“Warning! One or more of the chemical substances present in this facility have been found by the State of California to cause cancer, congenital and reproductive diseases.” Smoke billowing from the oil wells of the Allen Drilling Company intruded into the first photo of Nalleli Cobo. The smoke was incessant in front of the gate from which this inscription ominously looks out. It is the second photo in our post, here we tell the story of an environmental heroine in Los Angeles.
“Beware!” “Hollywood.”
The sign in question reads in two languages, English and Spanish. For some time now, the world has been discussing ecological racism. There is also talk of it in University Park, a neighborhood where an oil rig has sprung up. We do not know whether the windows of Nalleli’s apartment show the city’s most famous sign, the monumental one on “Hollywood” hill.

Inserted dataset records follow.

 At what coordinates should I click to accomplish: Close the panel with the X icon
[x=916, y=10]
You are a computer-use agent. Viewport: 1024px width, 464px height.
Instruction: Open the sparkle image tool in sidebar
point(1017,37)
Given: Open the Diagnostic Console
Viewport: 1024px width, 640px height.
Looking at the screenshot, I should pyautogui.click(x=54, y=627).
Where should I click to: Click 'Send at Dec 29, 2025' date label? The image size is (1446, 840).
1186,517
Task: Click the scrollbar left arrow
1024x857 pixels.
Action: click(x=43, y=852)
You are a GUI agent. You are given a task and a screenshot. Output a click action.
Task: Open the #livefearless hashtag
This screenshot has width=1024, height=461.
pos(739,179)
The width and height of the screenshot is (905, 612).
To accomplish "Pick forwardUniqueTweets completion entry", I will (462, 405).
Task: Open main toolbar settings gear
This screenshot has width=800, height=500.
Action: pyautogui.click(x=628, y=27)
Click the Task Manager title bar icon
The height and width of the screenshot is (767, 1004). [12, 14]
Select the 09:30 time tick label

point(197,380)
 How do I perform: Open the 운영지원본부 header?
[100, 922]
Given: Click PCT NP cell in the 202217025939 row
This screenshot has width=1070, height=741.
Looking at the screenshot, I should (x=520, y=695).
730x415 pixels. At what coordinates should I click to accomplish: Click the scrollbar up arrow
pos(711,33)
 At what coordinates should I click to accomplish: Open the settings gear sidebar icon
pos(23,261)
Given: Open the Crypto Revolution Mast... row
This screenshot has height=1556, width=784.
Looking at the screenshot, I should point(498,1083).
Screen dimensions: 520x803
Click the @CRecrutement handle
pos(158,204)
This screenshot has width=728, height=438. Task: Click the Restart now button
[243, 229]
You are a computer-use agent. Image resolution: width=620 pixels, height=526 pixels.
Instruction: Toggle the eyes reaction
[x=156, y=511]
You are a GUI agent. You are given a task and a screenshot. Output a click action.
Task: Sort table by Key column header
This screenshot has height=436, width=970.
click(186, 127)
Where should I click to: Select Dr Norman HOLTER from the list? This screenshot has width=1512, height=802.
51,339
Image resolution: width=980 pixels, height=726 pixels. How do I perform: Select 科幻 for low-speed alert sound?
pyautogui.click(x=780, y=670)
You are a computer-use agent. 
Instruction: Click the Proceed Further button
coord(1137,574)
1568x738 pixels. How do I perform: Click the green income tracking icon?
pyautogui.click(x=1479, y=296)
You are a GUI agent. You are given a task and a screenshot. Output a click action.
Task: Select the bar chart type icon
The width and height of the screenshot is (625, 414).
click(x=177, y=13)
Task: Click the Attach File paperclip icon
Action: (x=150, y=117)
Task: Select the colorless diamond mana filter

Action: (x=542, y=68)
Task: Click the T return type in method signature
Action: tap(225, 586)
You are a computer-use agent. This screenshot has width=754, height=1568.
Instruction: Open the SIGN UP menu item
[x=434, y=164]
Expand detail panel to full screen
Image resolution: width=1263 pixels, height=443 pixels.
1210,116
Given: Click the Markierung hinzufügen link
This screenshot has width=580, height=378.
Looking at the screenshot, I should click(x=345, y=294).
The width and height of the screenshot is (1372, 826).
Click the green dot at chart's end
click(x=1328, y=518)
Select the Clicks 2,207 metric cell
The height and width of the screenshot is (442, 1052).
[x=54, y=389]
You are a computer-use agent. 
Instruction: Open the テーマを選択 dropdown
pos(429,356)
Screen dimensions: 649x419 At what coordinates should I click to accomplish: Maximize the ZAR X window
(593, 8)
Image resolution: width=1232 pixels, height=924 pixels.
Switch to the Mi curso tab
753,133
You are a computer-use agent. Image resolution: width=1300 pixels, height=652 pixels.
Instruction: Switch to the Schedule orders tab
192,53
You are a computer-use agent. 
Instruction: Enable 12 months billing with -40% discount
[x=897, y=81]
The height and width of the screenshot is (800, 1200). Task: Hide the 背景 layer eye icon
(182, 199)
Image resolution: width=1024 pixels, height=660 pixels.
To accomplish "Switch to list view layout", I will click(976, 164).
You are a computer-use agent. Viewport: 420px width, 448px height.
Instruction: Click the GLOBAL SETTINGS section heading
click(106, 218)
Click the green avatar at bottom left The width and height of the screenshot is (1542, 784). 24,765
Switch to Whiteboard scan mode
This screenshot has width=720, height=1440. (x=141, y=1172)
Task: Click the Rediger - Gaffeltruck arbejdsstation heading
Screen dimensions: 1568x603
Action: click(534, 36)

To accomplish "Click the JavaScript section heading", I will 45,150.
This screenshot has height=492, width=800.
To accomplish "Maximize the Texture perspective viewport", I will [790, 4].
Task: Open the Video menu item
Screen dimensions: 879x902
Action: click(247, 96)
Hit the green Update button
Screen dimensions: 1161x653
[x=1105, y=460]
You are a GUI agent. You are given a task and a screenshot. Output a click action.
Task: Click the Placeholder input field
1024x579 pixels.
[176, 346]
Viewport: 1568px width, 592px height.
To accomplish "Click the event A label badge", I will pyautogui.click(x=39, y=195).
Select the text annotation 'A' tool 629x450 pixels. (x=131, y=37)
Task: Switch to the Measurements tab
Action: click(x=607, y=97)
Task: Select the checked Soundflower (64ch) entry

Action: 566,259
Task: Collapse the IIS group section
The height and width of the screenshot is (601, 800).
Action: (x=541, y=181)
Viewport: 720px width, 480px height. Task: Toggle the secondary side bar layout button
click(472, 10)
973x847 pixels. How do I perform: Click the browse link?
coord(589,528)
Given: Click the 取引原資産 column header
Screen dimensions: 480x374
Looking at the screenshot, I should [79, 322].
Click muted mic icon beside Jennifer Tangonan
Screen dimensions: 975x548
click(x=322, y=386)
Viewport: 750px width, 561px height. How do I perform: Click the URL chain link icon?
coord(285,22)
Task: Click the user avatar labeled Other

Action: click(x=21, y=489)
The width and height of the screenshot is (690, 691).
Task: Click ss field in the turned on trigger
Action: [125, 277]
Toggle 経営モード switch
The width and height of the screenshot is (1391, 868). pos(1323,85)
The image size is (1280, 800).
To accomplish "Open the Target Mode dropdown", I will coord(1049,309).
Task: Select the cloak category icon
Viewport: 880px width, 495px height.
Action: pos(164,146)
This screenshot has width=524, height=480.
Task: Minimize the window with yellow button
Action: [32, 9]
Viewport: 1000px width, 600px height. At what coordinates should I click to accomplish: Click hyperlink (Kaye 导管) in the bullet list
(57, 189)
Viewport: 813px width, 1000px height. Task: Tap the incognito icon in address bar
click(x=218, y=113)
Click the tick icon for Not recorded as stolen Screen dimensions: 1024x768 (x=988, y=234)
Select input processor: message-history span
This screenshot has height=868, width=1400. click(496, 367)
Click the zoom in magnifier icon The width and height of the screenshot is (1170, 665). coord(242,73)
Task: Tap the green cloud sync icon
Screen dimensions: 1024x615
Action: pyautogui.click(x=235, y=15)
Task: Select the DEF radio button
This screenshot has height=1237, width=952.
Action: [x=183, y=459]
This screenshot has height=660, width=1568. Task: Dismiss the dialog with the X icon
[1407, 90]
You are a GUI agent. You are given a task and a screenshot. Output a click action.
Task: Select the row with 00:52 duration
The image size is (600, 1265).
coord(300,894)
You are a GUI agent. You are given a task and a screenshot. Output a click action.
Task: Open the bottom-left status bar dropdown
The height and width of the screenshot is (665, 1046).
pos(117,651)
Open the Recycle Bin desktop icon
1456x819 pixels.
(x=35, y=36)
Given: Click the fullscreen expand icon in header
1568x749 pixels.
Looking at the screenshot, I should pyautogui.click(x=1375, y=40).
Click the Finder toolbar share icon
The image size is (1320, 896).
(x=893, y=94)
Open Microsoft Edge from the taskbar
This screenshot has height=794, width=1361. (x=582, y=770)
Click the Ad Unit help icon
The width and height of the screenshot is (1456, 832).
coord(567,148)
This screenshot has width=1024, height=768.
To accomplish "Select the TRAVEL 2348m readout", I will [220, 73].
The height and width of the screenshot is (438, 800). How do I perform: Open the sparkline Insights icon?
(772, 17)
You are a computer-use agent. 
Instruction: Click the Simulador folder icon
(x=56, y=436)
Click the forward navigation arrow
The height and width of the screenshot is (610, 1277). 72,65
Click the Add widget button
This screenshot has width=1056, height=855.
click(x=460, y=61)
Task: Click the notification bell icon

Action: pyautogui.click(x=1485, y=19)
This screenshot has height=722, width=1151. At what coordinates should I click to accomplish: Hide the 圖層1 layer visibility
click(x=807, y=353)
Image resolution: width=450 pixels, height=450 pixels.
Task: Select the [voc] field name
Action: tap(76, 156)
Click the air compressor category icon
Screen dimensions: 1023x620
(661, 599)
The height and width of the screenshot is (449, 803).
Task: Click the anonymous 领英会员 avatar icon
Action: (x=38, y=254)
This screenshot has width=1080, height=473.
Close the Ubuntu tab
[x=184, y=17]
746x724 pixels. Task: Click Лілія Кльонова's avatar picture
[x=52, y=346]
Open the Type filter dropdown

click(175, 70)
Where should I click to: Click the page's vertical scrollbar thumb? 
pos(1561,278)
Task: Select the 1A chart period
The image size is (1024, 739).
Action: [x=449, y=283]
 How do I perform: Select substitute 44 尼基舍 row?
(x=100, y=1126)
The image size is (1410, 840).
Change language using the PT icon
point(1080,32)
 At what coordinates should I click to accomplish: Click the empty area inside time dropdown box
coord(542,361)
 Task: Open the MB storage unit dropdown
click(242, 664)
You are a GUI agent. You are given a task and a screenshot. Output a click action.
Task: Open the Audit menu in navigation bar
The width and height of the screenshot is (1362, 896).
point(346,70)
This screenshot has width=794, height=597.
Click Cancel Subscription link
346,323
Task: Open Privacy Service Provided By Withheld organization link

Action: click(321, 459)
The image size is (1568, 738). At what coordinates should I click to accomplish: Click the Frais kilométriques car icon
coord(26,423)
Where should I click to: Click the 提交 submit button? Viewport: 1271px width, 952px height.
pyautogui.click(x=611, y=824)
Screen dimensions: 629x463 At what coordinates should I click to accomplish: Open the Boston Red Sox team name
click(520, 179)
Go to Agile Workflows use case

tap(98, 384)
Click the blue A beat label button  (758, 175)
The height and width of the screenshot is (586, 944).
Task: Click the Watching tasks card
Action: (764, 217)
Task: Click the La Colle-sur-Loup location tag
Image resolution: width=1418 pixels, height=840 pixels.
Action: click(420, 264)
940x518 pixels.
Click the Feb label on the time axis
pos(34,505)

Oil flows everywhere but is only mined in certain neighborhoods.
What is certain is that the darting expanses of oil wells, plunging drills into the ground with an equally ominous rhythm, have never gone as far as the slopes of Beverly Hills. Oil flows beneath the ground along random tracks. Who knows then if it flows, or if it stays stagnant in large black caverns. In any case, it is only mined in certain neighborhoods. The writing on the new signs Nalleli posts with her mother reads “People Not Oil Wells,” again in English and Spanish.